= Task prompt =
Rewrite all the rows below with "GUI agent" changed to "screen assistant" and everything else left unchanged.

= Given records =
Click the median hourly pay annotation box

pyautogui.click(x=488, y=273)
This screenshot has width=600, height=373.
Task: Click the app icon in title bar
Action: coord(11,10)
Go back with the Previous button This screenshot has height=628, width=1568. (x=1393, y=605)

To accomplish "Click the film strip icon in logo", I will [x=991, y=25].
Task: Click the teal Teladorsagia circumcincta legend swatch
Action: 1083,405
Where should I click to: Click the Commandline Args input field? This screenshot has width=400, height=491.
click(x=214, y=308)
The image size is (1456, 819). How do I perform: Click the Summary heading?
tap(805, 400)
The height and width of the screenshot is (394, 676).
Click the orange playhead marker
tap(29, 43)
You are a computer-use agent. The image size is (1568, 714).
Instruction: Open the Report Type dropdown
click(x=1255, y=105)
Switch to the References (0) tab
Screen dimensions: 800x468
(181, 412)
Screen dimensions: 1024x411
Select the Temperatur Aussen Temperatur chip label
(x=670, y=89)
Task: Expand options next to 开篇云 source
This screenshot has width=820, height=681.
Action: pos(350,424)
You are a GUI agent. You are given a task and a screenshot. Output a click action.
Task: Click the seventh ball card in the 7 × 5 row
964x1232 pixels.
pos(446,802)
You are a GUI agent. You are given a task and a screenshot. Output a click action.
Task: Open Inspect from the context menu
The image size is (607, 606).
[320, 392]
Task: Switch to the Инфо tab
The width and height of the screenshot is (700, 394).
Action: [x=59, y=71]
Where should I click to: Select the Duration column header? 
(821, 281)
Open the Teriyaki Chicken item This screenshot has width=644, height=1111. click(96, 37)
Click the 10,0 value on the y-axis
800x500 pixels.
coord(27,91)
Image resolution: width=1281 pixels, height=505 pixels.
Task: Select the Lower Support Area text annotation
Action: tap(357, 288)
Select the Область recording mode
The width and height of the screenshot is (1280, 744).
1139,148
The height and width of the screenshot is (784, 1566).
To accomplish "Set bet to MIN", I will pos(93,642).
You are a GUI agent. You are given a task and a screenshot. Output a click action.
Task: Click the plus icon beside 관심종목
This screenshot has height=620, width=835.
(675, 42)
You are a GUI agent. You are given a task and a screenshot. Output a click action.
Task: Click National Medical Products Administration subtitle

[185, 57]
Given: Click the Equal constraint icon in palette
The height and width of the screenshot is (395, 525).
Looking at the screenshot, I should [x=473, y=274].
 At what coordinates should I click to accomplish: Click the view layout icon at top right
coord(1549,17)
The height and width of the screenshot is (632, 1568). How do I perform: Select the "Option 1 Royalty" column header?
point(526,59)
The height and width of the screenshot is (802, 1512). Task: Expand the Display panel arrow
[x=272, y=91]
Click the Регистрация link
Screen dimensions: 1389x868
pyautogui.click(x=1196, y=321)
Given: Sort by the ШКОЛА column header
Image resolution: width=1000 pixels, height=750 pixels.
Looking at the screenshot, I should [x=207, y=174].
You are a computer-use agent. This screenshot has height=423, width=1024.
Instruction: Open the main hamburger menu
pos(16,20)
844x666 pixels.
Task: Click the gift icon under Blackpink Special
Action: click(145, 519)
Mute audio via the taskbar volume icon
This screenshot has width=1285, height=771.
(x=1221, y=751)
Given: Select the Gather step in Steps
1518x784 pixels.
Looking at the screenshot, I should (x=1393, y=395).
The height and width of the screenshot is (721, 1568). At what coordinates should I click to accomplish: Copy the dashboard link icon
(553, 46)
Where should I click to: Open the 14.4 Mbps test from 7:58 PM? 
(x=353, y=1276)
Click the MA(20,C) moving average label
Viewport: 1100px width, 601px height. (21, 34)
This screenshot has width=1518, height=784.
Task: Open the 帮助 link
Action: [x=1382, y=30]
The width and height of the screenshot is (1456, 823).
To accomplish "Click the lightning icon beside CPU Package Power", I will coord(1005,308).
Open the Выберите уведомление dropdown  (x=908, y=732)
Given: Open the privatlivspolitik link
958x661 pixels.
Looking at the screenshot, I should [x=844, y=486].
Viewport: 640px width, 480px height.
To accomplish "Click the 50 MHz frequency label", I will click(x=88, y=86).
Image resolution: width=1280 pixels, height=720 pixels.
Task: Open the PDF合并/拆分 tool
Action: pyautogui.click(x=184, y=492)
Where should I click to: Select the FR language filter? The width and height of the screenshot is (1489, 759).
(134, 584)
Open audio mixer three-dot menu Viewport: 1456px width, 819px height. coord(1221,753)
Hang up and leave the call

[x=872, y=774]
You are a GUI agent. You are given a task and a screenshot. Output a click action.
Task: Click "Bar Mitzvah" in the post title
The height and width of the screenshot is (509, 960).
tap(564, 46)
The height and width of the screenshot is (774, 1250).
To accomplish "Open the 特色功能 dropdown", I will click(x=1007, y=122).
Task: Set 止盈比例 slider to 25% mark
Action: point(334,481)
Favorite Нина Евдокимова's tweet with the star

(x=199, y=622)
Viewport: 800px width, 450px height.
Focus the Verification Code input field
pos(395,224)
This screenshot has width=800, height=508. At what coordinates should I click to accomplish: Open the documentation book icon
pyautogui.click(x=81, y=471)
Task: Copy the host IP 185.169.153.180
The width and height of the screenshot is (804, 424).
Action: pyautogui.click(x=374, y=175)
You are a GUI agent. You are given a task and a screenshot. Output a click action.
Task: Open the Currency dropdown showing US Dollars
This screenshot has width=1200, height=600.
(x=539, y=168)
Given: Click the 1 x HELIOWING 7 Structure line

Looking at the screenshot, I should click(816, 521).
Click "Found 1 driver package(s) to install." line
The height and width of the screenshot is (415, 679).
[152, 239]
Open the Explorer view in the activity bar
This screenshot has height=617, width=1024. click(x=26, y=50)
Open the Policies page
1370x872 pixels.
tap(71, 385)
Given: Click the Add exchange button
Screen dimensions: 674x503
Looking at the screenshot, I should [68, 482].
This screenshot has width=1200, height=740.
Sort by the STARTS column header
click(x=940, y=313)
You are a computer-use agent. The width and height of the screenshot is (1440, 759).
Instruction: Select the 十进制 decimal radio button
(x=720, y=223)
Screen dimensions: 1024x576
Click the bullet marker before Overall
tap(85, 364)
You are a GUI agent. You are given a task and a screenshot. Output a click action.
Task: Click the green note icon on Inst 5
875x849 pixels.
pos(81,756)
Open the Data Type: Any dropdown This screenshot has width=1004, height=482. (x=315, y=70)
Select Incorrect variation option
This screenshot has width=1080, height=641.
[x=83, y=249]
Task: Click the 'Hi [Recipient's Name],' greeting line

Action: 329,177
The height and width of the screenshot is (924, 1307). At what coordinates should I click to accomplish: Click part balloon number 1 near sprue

= Answer to this problem =
Click the median hourly pay annotation box

pyautogui.click(x=488, y=273)
This screenshot has width=600, height=373.
Task: Click the app icon in title bar
Action: coord(11,10)
Go back with the Previous button This screenshot has height=628, width=1568. (x=1393, y=605)

To accomplish "Click the film strip icon in logo", I will [x=991, y=25].
Task: Click the teal Teladorsagia circumcincta legend swatch
Action: 1083,405
Where should I click to: Click the Commandline Args input field? This screenshot has width=400, height=491.
click(x=214, y=308)
The image size is (1456, 819). How do I perform: Click the Summary heading?
tap(805, 400)
The height and width of the screenshot is (394, 676).
Click the orange playhead marker
tap(29, 43)
You are a computer-use agent. The image size is (1568, 714).
Instruction: Open the Report Type dropdown
click(x=1255, y=105)
Switch to the References (0) tab
Screen dimensions: 800x468
(181, 412)
Screen dimensions: 1024x411
Select the Temperatur Aussen Temperatur chip label
(x=670, y=89)
Task: Expand options next to 开篇云 source
This screenshot has width=820, height=681.
Action: pos(350,424)
You are a screen assistant. You are given a task and a screenshot. Output a click action.
Task: Click the seventh ball card in the 7 × 5 row
964x1232 pixels.
pos(446,802)
You are a screen assistant. You are given a task and a screenshot. Output a click action.
Task: Open Inspect from the context menu
The image size is (607, 606).
[320, 392]
Task: Switch to the Инфо tab
The width and height of the screenshot is (700, 394).
Action: [x=59, y=71]
Where should I click to: Select the Duration column header? 
(821, 281)
Open the Teriyaki Chicken item This screenshot has width=644, height=1111. click(96, 37)
Click the 10,0 value on the y-axis
800x500 pixels.
coord(27,91)
Image resolution: width=1281 pixels, height=505 pixels.
Task: Select the Lower Support Area text annotation
Action: tap(357, 288)
Select the Область recording mode
The width and height of the screenshot is (1280, 744).
1139,148
The height and width of the screenshot is (784, 1566).
To accomplish "Set bet to MIN", I will pos(93,642).
You are a screen assistant. You are given a task and a screenshot. Output a click action.
Task: Click the plus icon beside 관심종목
This screenshot has height=620, width=835.
(675, 42)
You are a screen assistant. You are given a task and a screenshot. Output a click action.
Task: Click National Medical Products Administration subtitle

[185, 57]
Given: Click the Equal constraint icon in palette
The height and width of the screenshot is (395, 525).
Looking at the screenshot, I should [x=473, y=274].
 At what coordinates should I click to accomplish: Click the view layout icon at top right
coord(1549,17)
The height and width of the screenshot is (632, 1568). How do I perform: Select the "Option 1 Royalty" column header?
point(526,59)
The height and width of the screenshot is (802, 1512). Task: Expand the Display panel arrow
[x=272, y=91]
Click the Регистрация link
Screen dimensions: 1389x868
pyautogui.click(x=1196, y=321)
Given: Sort by the ШКОЛА column header
Image resolution: width=1000 pixels, height=750 pixels.
Looking at the screenshot, I should [x=207, y=174].
You are a computer-use agent. This screenshot has height=423, width=1024.
Instruction: Open the main hamburger menu
pos(16,20)
844x666 pixels.
Task: Click the gift icon under Blackpink Special
Action: click(145, 519)
Mute audio via the taskbar volume icon
This screenshot has width=1285, height=771.
(x=1221, y=751)
Given: Select the Gather step in Steps
1518x784 pixels.
Looking at the screenshot, I should (x=1393, y=395).
The height and width of the screenshot is (721, 1568). At what coordinates should I click to accomplish: Copy the dashboard link icon
(553, 46)
Where should I click to: Open the 14.4 Mbps test from 7:58 PM? 
(x=353, y=1276)
Click the MA(20,C) moving average label
Viewport: 1100px width, 601px height. (21, 34)
This screenshot has width=1518, height=784.
Task: Open the 帮助 link
Action: [x=1382, y=30]
The width and height of the screenshot is (1456, 823).
To accomplish "Click the lightning icon beside CPU Package Power", I will coord(1005,308).
Open the Выберите уведомление dropdown  (x=908, y=732)
Given: Open the privatlivspolitik link
958x661 pixels.
Looking at the screenshot, I should [x=844, y=486].
Viewport: 640px width, 480px height.
To accomplish "Click the 50 MHz frequency label", I will click(x=88, y=86).
Image resolution: width=1280 pixels, height=720 pixels.
Task: Open the PDF合并/拆分 tool
Action: pyautogui.click(x=184, y=492)
Where should I click to: Select the FR language filter? The width and height of the screenshot is (1489, 759).
(134, 584)
Open audio mixer three-dot menu Viewport: 1456px width, 819px height. coord(1221,753)
Hang up and leave the call

[x=872, y=774]
You are a screen assistant. You are given a task and a screenshot. Output a click action.
Task: Click "Bar Mitzvah" in the post title
The height and width of the screenshot is (509, 960).
tap(564, 46)
The height and width of the screenshot is (774, 1250).
To accomplish "Open the 特色功能 dropdown", I will click(x=1007, y=122).
Task: Set 止盈比例 slider to 25% mark
Action: point(334,481)
Favorite Нина Евдокимова's tweet with the star

(x=199, y=622)
Viewport: 800px width, 450px height.
Focus the Verification Code input field
pos(395,224)
This screenshot has width=800, height=508. At what coordinates should I click to accomplish: Open the documentation book icon
pyautogui.click(x=81, y=471)
Task: Copy the host IP 185.169.153.180
The width and height of the screenshot is (804, 424).
Action: pyautogui.click(x=374, y=175)
You are a screen assistant. You are given a task and a screenshot. Output a click action.
Task: Open the Currency dropdown showing US Dollars
This screenshot has width=1200, height=600.
(x=539, y=168)
Given: Click the 1 x HELIOWING 7 Structure line

Looking at the screenshot, I should click(816, 521).
Click "Found 1 driver package(s) to install." line
The height and width of the screenshot is (415, 679).
[152, 239]
Open the Explorer view in the activity bar
This screenshot has height=617, width=1024. click(x=26, y=50)
Open the Policies page
1370x872 pixels.
tap(71, 385)
Given: Click the Add exchange button
Screen dimensions: 674x503
Looking at the screenshot, I should [68, 482].
This screenshot has width=1200, height=740.
Sort by the STARTS column header
click(x=940, y=313)
You are a computer-use agent. The width and height of the screenshot is (1440, 759).
Instruction: Select the 十进制 decimal radio button
(x=720, y=223)
Screen dimensions: 1024x576
Click the bullet marker before Overall
tap(85, 364)
You are a screen assistant. You are given a task and a screenshot. Output a click action.
Task: Click the green note icon on Inst 5
875x849 pixels.
pos(81,756)
Open the Data Type: Any dropdown This screenshot has width=1004, height=482. (x=315, y=70)
Select Incorrect variation option
This screenshot has width=1080, height=641.
[x=83, y=249]
Task: Click the 'Hi [Recipient's Name],' greeting line

Action: 329,177
The height and width of the screenshot is (924, 1307). At what coordinates should I click to accomplish: Click part balloon number 1 near sprue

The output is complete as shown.